Hilal Elver, the UN Special Rapporteur on the right to food has warned that Zimbabwe is on the brink of man-made starvation. In her report, Hilal Elver said that 60 percent of the Zimbabwean population was now food insecure.

The UN special rapporteur visited Zimbabwe on an 11-day fact-finding mission. The mission took Hilal Elver and her team to several parts of the country worst hit by the El Nino induced drought. Elver’s assessment concluded that about 5.5 million rural Zimbabweans and a further 2.2 million people based in the urban areas face food insecurity.

“The people of Zimbabwe are slowly getting to a point of suffering man-made starvation…More than 60 percent of the population of a country once seen as the breadbasket of Africa is now considered food insecure, with most households unable to obtain enough food to meet basic needs due to hyperinflation,” Elver said.

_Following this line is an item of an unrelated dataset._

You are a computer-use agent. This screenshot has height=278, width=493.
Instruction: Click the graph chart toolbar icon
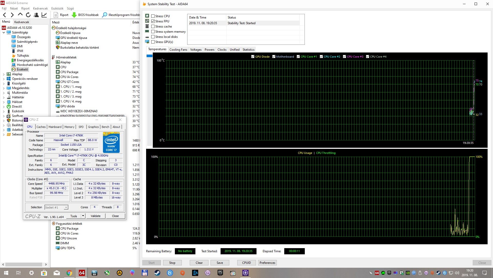pyautogui.click(x=44, y=15)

The UN envoy went on to state that “These are shocking figures and the crisis continues to worsen due to poverty and high unemployment, widespread corruption, severe price instabilities, lack of purchasing power, poor agricultural productivity, natural disasters, recurrent droughts and unilateral economic sanctions.” Elver did acknowledge that hyperinflation and the poor rains experienced in the 2018-19 agricultural season have exacerbated the food crisis.

With the situation untenable, Elver expressed concern that the food crisis will inevitably lead to an escalation in political stability. “A government official I met in Harare told me ‘Food Security is national security.’ Never has this been truer than today’s Zimbabwe. As food insecurity and land management increase the risks of civil unrest, I urgently call on the government, all political parties and the international community to come together to put an end to this spiralling crisis before it morphs into a full-blown conflict.”

In her address, Elver said that women, children and infants were the biggest victims of the food crisis. “ I saw the ravaging effects of malnutrition on infants deprived of breastfeeding because of their own mother’s lack of access to adequate food.” She went on to state that, “Chronic malnutrition and stunting is endemic throughout the country, where 90 percent of children aged six to 24 months consume the minimal diet to survive. The vast majority of children I met in the rural parts of Masvingo and in Mwenezi, as well as in informal settings in the suburbs of Harare, appeared severely stunted and underweight due to reduced food availability caused by high levels of poverty and the consequence of the recurrent drought and floods.”

The food crisis also leads women to degrade themselves in the quest to source for food for themselves and their children. “In a desperate effort to find alternative means of livelihood, some women and children are resorting to coping mechanisms that violate their most fundamental human rights and freedoms. As a result, school dropouts, early marriage, domestic violence, prostitution and sexual exploitation are on the rise throughout Zimbabwe.”

As recommendations, Elver called on the government to take steps to reduce the country’s dependence on imported food, particularly maize, and to support alternative kinds of wheat to diversify the diet. “ I call on the government to live up to its zero-hunger commitment without any discrimination.”  She also stated that “steps could be taken at the national level to respect, protect and fulfil the government’s human rights obligations, and internationally, by putting an end to all economic sanctions.”